EXERCISE AIM
Duplicate the rows from the line that contains "Given: Click the SMS section header" through the line that contains "point(300,86)", both included. Leave the pictures out of your answer.

DATA TO USE
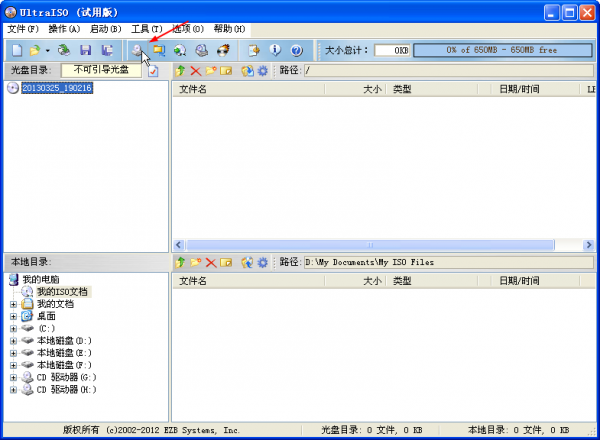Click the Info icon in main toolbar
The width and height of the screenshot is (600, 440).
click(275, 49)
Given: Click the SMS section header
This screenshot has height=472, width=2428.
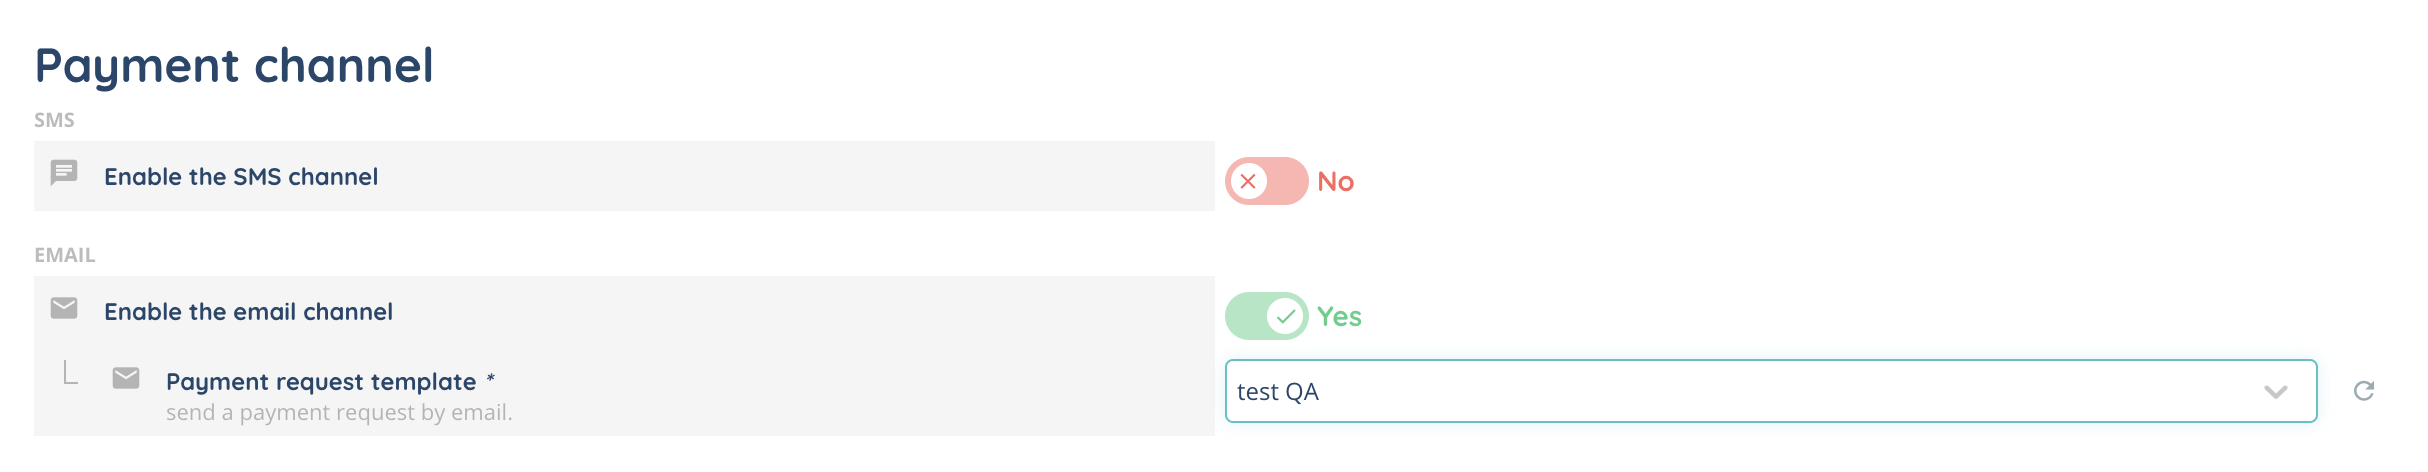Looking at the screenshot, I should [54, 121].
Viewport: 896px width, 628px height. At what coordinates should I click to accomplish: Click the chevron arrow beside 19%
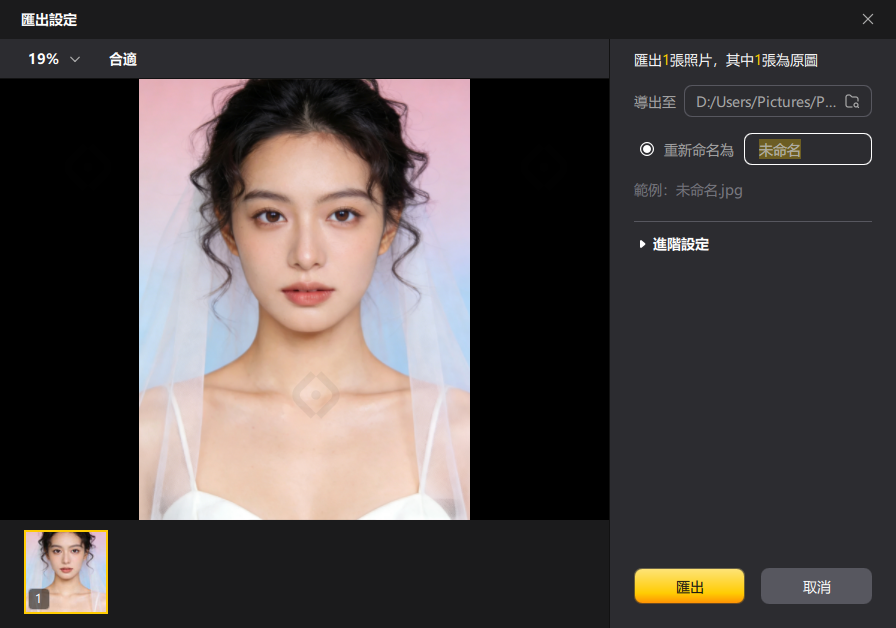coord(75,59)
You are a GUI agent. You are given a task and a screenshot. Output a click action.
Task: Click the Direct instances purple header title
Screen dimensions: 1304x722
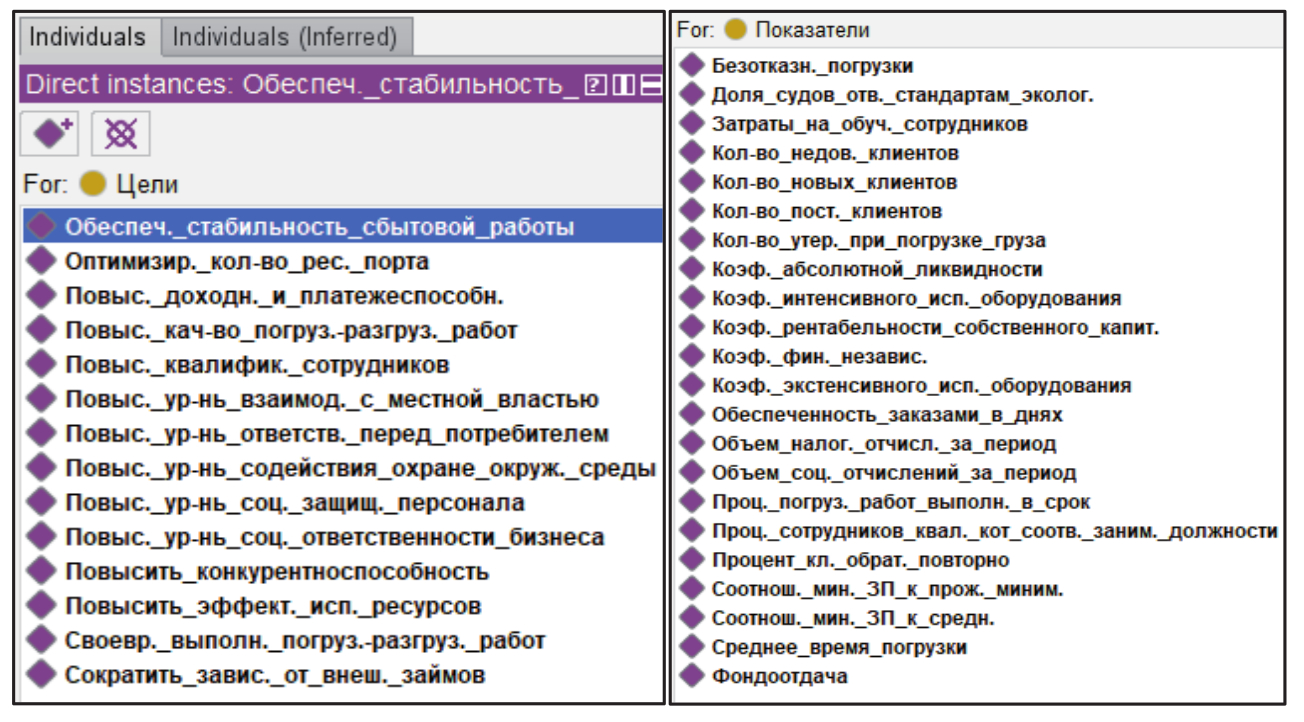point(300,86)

--

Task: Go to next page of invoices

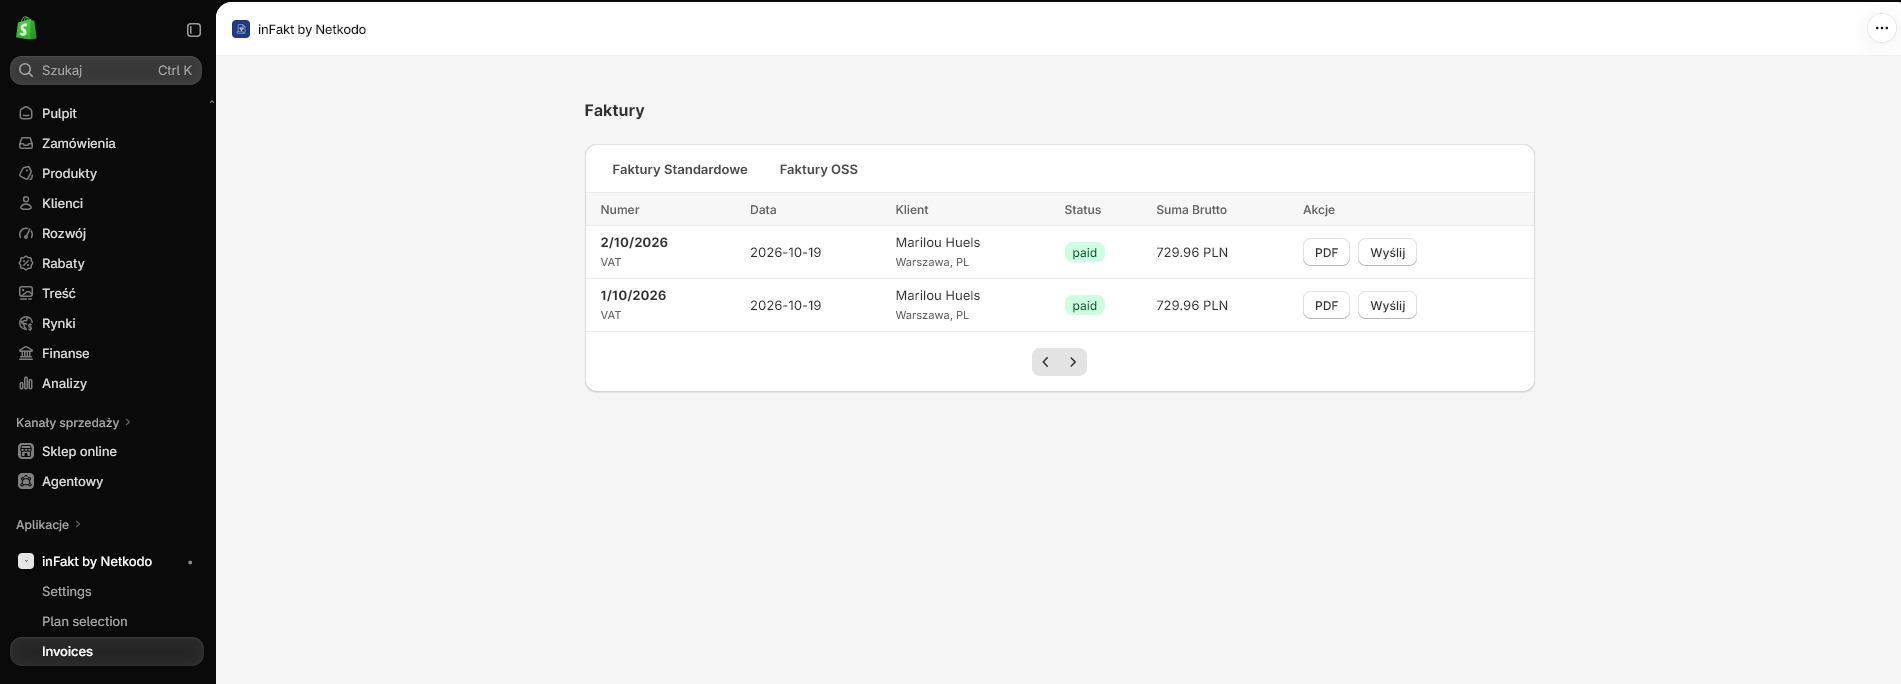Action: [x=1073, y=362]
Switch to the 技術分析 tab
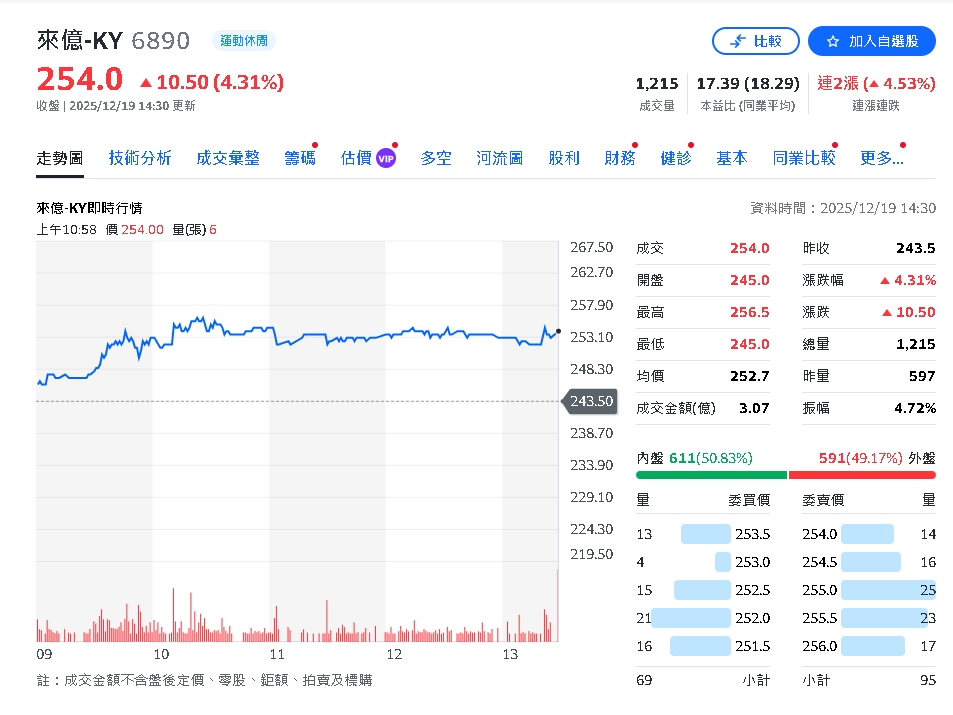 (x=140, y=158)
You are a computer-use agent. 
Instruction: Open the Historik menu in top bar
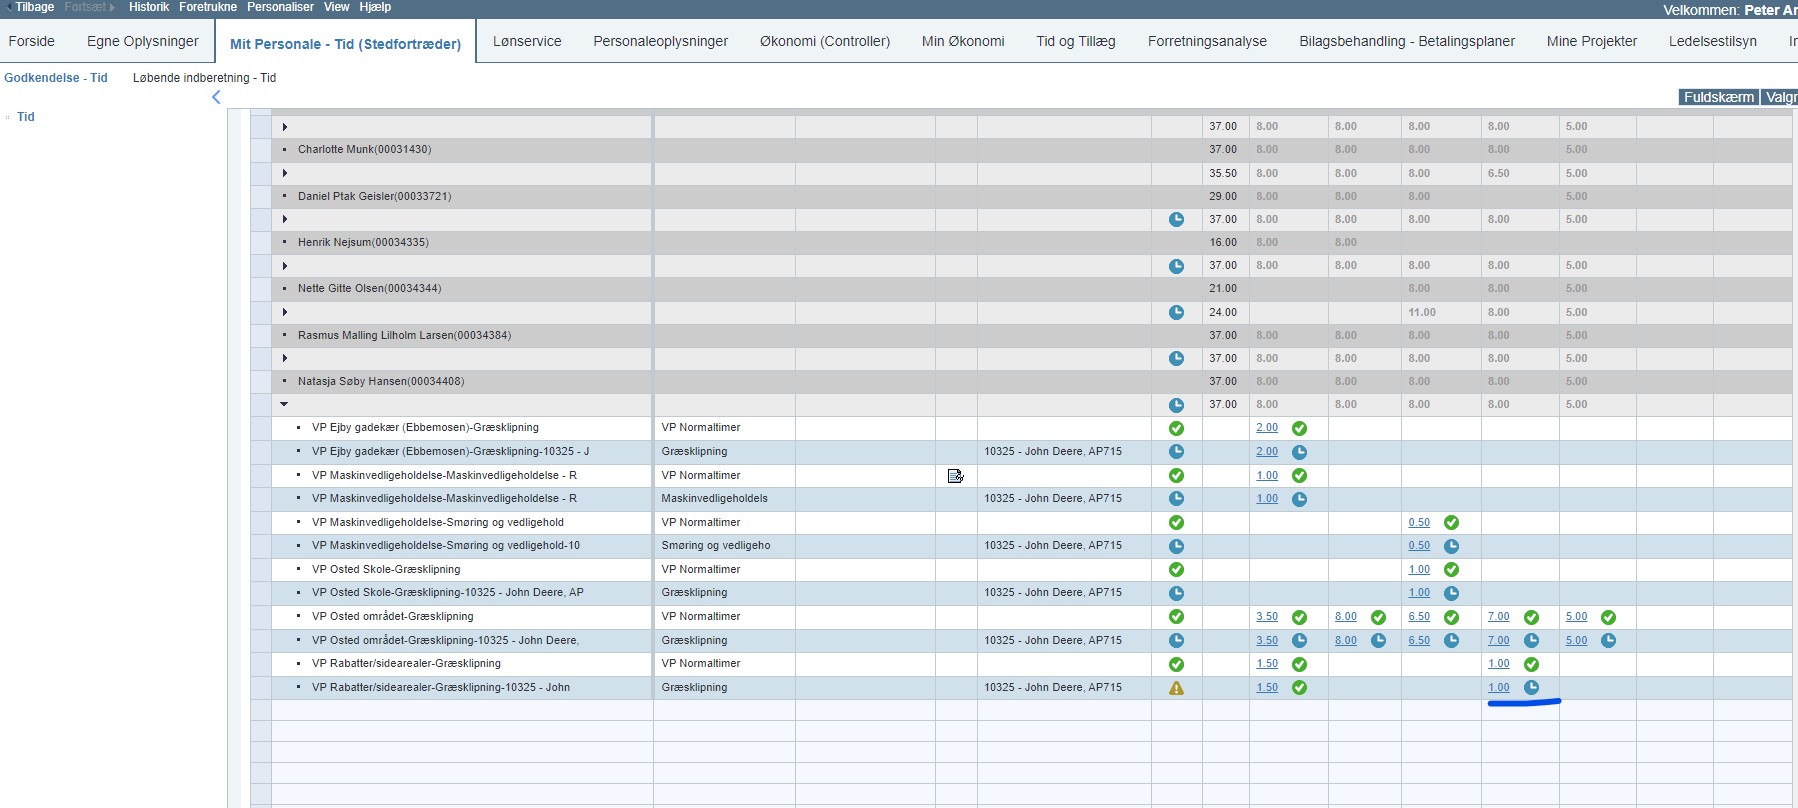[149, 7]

---

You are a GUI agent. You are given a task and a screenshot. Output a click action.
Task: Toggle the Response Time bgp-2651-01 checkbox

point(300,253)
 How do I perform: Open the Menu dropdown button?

REPLY
Given: Click the SMS section header
This screenshot has height=472, width=2428.
Looking at the screenshot, I should [54, 121].
Viewport: 896px width, 628px height. At what coordinates should I click to accomplish: Click the chevron arrow beside 19%
coord(75,59)
You are a GUI agent. You are given a task and a screenshot. Output a click action.
Task: Click the Direct instances purple header title
Screen dimensions: 1304x722
point(300,86)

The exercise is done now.